Al parecer el único aspecto animista de la Biblia, libro-guía de la civilización judeocristiana es la serpiente que habla a Eva. En el inicio cierra capítulo dejando claro que no hay que confiar en los animales y las cosas que hablan (que en las religiones anteriores del animismo primitivo eran muchas).

La división del pensamiento moderno, que llama “humanismo” en tres tipos, ortodoxo (liberal), comunista y evolutivo (cuyo exponente extremo sería el nazismo) me recuerda un poco al triángulo que suelo utilizar para ubicar ideológicamente (aunque el que me gusta bascula entre la libertad, la redistribución y la tradición (liberalismo-socialismo-conservadurismo)
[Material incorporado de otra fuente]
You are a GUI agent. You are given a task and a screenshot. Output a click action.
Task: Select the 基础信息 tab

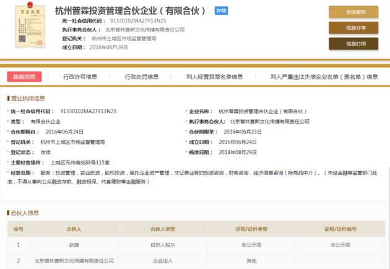pyautogui.click(x=24, y=77)
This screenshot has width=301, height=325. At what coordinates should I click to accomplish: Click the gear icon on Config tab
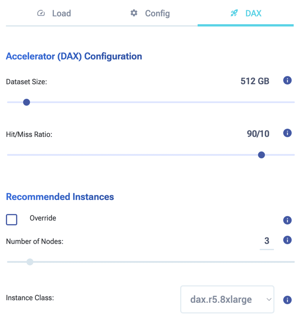click(134, 13)
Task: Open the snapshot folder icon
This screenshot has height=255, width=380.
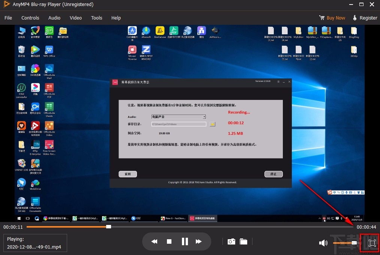Action: pos(243,241)
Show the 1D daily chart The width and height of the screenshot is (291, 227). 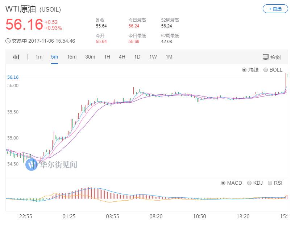click(137, 57)
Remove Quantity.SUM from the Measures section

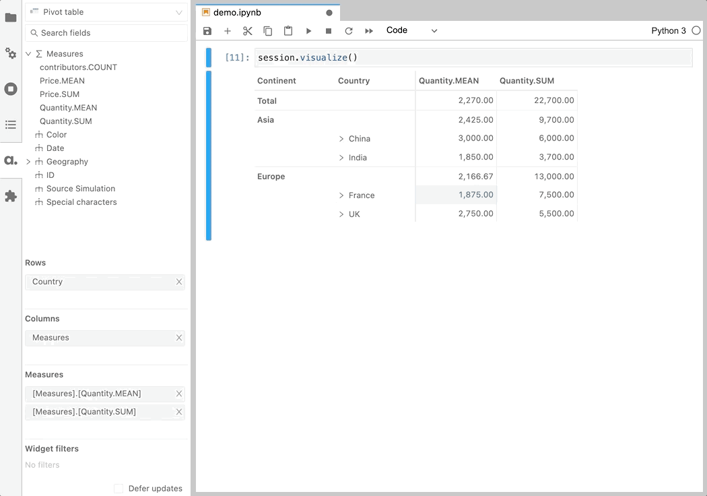click(179, 412)
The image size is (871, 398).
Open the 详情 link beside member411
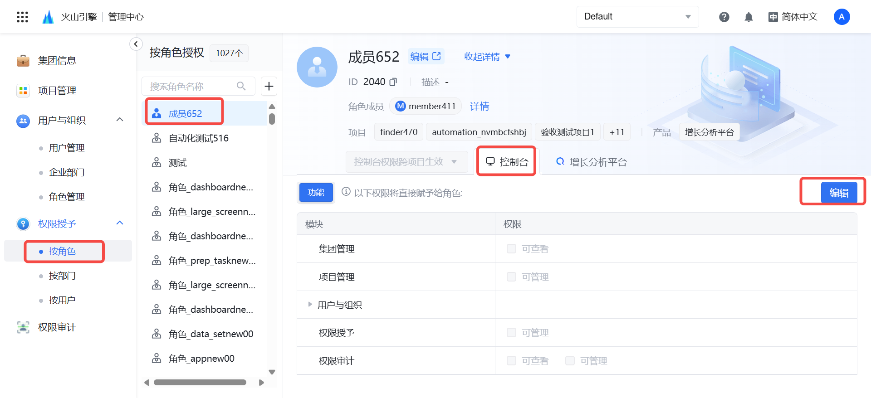coord(480,107)
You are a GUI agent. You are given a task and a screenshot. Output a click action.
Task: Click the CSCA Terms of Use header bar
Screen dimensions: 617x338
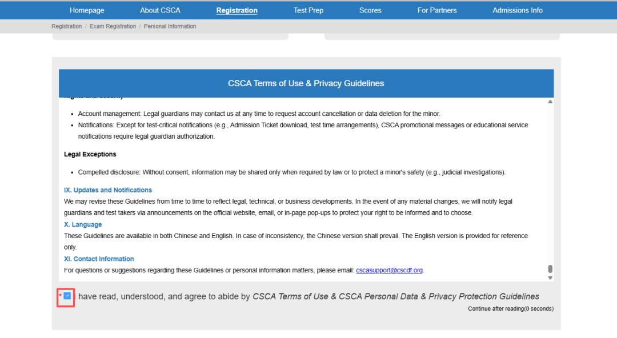click(306, 83)
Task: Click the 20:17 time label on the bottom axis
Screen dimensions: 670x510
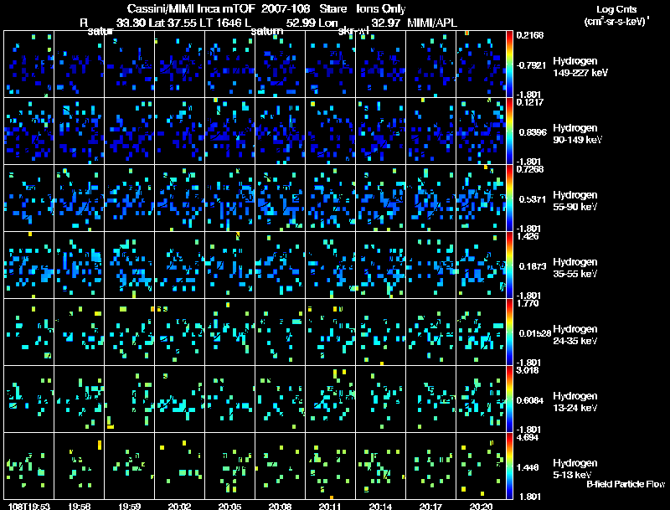Action: 430,506
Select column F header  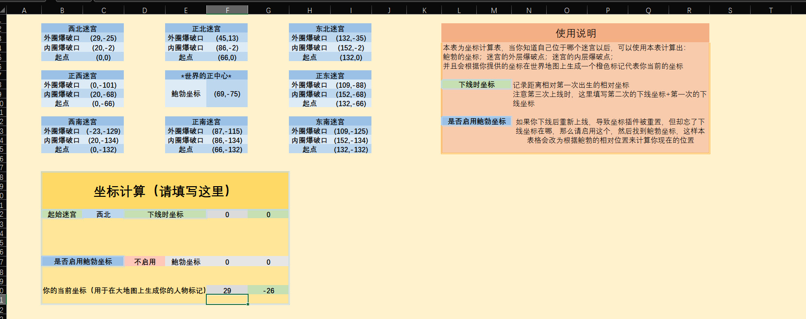tap(227, 10)
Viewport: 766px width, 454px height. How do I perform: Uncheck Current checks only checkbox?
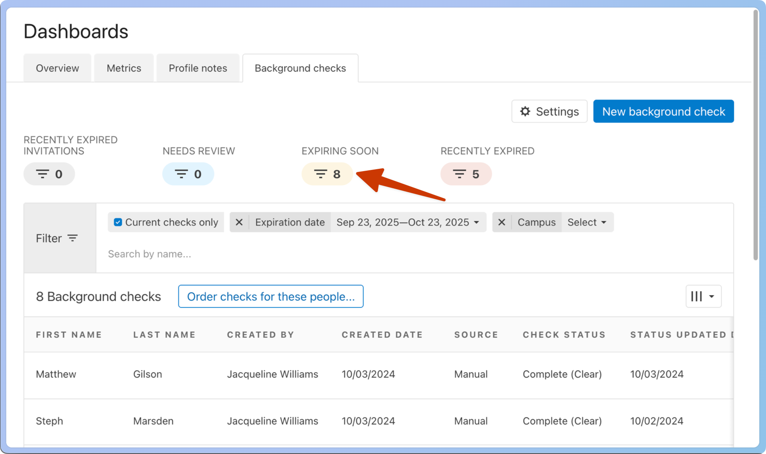click(x=118, y=222)
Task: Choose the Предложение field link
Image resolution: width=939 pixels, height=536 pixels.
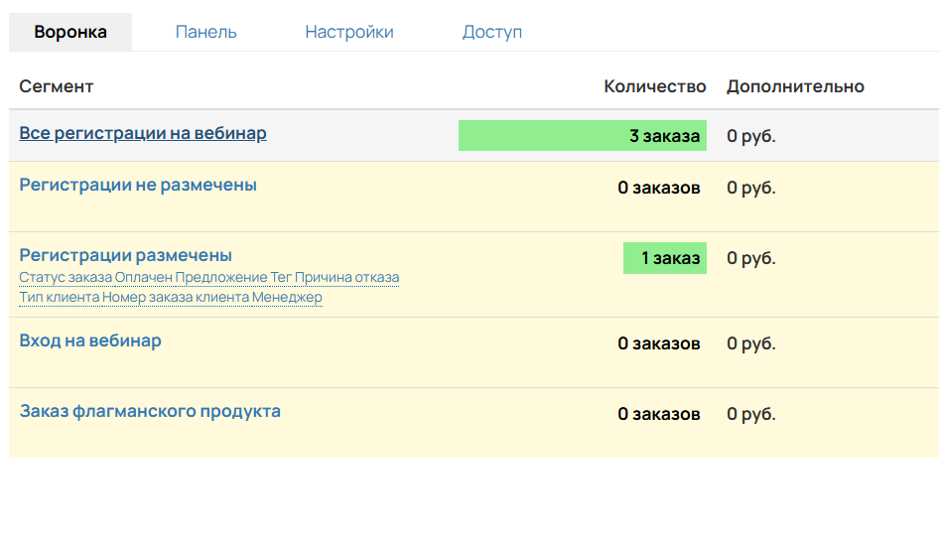Action: point(221,277)

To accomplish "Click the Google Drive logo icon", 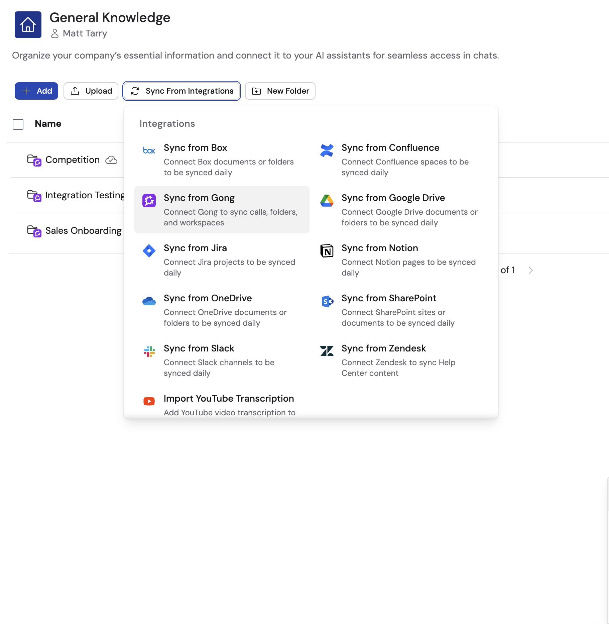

En un mismo capítulo aparecen tres personaje históricos sobre los que tengo que investigar más: Hong Xiuquan, Davayanda Saraswati y el Mahdi.

Al final quedamos en que va a haber muchos cambios tecnológicos que por un lado harán la vida más fácil y por otro más complicada. A los que estén en la parte de arriba de la pirámide lo primero, a los de abajo lo segundo, a los de más abajo quizá les resulten indiferentes. Para los que quedamos en la parte media-alta, que somos los que leen este tipo de libro, los efectos serán contradictorios y profundizaran un poco en lo que venimos viendo desde hace treinta años (hundimiento de las clases medias occidentales, primera generación que vive peor que sus padres, reducción de la natalidad, próxima redución drástica o desaparición de las prestaciones sociales en la vejez). Al final todo se reduce a ser capaz de mantener capacidad de ingresos a través del empleo, y si este se mecaniza a través de la propiedad de lo que sea que produzca el beneficio que antes producía el empleo. Ser dueño del robot que hace el trabajo que antes hacía uno (por simplificar, esto puede ser a través de acciones, y hay otros tipos de rentismo que podrían servir como sustitutos: propiedad de inmuebles). En la parte biológica tengo menos esperanzas y no veo eso de que los seres humanos vayan a vivir doscientos años, ni realmente lo quiero.

Hasta aquí mis notas desestructuradas. Se puede leer y reflexionar sobre procesos actuales, más que sobre la posibilidad improbable de que vaya a haber un homo deus. El cataclismo climático o nuclear sigue siendo un triste final más probable.